Cottle was a three-time All-American lacrosse player at Salisbury, recording 179 goals and 123 assists from 1975 to 1978. He spent nearly 30 years coaching lacrosse at Loyola Maryland and Maryland before serving in various roles with the Chesapeake Bayhawks over the past decade before the league merged with the Premier Lacrosse League in 2020. Cottle helped the Bayhawks win Major League Lacrosse championships.
Cottle couldn’t attend the news conference, as he’s dealing with a back issue.
West, 74, qualified for 38 U.S. Golf Association championships, including 19 U.S. amateur championships, and won 26 Maryland State Golf Association championships, two Washington Metro championships, seven Middle Atlantic Golf Association championships and 52 club championships.

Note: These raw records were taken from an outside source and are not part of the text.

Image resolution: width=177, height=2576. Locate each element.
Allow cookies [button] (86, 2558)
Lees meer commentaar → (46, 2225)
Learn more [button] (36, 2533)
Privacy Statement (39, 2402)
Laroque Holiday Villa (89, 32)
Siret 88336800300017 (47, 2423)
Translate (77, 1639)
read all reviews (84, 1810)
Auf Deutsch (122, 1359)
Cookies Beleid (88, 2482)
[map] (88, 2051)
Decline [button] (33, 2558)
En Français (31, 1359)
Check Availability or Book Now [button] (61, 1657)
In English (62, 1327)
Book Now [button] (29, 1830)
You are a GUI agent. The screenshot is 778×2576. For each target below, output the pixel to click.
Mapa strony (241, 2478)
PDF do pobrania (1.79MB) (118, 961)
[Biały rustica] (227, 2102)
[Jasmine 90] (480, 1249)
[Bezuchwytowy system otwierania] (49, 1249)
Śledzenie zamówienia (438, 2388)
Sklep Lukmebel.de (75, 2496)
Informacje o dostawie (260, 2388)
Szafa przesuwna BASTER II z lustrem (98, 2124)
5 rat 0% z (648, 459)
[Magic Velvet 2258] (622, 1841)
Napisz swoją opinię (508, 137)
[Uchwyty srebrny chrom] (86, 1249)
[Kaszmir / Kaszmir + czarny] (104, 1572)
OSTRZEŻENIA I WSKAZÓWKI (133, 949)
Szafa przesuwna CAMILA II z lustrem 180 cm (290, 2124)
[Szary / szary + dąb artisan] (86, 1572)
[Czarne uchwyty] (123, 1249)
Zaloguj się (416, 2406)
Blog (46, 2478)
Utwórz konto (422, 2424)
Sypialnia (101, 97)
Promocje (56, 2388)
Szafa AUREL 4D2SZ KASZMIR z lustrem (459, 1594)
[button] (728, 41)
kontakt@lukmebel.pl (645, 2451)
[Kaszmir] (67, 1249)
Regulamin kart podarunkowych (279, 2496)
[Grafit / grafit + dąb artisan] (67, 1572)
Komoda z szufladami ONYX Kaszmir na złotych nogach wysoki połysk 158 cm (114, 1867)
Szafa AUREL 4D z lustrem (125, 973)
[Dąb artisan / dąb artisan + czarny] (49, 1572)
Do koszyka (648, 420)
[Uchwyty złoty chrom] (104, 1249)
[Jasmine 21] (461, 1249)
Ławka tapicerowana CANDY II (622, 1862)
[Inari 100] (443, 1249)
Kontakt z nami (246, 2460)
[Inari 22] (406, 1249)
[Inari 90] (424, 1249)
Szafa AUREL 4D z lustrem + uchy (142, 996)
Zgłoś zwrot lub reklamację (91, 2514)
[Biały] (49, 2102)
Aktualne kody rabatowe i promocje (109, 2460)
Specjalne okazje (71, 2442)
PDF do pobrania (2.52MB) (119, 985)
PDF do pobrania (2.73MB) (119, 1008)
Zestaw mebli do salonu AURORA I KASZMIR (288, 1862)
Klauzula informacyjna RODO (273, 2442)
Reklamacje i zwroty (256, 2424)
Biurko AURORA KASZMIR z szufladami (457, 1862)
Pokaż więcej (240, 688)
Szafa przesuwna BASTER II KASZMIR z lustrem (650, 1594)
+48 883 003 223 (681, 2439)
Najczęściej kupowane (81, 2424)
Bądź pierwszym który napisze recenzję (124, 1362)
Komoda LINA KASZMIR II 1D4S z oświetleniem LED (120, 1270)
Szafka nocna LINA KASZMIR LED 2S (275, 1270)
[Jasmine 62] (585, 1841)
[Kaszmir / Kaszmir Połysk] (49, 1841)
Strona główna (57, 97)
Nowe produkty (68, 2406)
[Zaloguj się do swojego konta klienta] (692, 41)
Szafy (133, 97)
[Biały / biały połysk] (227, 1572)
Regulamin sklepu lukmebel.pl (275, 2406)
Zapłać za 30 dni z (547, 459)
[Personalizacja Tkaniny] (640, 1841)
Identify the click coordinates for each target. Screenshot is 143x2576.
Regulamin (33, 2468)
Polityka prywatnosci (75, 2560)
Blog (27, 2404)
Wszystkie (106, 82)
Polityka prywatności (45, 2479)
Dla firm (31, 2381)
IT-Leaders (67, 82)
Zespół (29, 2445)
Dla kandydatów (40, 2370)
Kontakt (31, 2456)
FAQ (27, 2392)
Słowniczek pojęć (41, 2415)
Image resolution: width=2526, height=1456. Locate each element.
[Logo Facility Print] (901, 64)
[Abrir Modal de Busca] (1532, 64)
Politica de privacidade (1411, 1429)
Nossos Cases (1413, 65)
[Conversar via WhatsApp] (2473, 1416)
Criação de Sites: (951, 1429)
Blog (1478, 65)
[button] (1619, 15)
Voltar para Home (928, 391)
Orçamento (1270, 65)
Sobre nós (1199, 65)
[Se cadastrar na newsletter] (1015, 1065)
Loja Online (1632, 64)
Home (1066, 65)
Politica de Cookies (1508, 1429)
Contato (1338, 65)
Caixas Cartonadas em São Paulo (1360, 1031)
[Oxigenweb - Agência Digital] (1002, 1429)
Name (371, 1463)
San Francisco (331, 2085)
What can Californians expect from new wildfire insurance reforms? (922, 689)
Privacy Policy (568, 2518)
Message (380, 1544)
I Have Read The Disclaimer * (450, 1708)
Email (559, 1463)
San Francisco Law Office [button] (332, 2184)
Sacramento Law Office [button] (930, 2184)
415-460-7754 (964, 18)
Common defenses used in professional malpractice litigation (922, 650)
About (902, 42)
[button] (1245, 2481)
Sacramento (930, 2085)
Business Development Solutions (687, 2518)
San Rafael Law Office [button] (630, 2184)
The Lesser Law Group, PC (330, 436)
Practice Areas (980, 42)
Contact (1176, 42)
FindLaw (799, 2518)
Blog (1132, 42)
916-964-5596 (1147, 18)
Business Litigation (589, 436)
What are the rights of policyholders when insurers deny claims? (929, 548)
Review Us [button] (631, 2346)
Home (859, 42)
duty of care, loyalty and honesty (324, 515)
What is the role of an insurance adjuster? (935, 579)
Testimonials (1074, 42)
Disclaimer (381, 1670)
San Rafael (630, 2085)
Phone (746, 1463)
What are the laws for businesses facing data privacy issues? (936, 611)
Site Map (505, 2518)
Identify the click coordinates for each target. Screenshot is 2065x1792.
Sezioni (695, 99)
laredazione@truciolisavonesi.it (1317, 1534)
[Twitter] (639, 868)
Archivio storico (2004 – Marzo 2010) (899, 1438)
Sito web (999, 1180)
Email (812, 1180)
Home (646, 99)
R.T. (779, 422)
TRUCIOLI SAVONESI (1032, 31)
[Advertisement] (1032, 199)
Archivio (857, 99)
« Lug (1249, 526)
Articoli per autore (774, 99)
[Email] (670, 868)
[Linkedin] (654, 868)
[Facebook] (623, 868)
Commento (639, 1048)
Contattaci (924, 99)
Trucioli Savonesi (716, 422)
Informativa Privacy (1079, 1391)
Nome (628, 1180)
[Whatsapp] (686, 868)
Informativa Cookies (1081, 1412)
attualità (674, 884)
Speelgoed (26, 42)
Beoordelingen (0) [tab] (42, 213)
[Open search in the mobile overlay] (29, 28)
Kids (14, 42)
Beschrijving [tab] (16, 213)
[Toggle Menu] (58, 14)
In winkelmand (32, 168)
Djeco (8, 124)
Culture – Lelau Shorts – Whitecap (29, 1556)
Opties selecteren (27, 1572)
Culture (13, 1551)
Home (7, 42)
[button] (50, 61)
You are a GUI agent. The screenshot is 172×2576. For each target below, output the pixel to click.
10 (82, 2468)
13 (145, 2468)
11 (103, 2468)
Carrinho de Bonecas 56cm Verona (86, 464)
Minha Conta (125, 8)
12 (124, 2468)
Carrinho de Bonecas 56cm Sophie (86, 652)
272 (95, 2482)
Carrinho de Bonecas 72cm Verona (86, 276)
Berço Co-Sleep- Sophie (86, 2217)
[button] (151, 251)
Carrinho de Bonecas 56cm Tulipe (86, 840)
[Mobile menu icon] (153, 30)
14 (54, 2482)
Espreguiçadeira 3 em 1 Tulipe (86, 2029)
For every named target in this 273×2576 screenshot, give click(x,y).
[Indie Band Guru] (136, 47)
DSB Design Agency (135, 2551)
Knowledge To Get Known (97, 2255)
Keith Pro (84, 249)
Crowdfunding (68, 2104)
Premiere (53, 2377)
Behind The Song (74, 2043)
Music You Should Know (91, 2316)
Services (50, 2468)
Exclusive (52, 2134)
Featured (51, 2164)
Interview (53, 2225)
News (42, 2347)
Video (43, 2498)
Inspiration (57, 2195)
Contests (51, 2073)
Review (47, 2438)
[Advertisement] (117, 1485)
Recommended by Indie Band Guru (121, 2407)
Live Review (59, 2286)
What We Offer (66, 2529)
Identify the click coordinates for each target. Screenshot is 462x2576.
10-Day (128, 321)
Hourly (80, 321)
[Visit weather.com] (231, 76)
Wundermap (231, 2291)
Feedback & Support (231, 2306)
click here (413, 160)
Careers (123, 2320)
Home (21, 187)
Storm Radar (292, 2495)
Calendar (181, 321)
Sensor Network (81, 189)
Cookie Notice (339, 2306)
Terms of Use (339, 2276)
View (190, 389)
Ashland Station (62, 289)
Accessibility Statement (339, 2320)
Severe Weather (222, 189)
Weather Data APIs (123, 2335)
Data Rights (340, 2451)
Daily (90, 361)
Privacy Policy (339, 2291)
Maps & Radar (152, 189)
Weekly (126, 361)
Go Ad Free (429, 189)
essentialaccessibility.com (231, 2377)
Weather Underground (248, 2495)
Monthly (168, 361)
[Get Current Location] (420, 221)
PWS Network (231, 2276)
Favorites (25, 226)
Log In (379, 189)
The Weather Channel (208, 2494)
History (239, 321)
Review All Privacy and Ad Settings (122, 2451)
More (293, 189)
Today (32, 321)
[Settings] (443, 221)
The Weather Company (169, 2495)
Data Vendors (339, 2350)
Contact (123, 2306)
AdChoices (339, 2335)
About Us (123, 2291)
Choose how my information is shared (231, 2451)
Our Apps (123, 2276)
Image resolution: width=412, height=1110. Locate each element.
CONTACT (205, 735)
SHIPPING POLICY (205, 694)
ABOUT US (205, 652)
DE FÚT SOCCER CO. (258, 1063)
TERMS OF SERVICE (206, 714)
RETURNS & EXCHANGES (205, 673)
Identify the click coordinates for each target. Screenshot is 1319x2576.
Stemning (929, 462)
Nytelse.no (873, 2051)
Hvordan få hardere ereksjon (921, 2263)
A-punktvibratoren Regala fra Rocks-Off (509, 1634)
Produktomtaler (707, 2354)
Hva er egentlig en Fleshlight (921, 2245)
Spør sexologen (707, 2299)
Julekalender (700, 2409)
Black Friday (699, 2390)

Last year he was among the first class of inductees in the newly formed Maryland Golf Hall of Fame.
Williams, 77, will receive the coaches award after going 461-252 from 1989 to 2011 with the Terps, guiding them to the 2002 national title. Williams, who was a point guard at Maryland from 1964 to 1967 and was inducted into the Naismith Hall of Fame in 2014, is the Terps’ all-time winningest men’s basketball coach.
Meanwhile, Runk will be honored for a 31-year lacrosse career at Towson, where he compiled a 261-161 record.
“I was overwhelmed when I received a phone call about the whole thing,” Runk said. “I almost hung up on the gentleman. I can’t recall who it was but I thought it was a prank. It’s an honor.”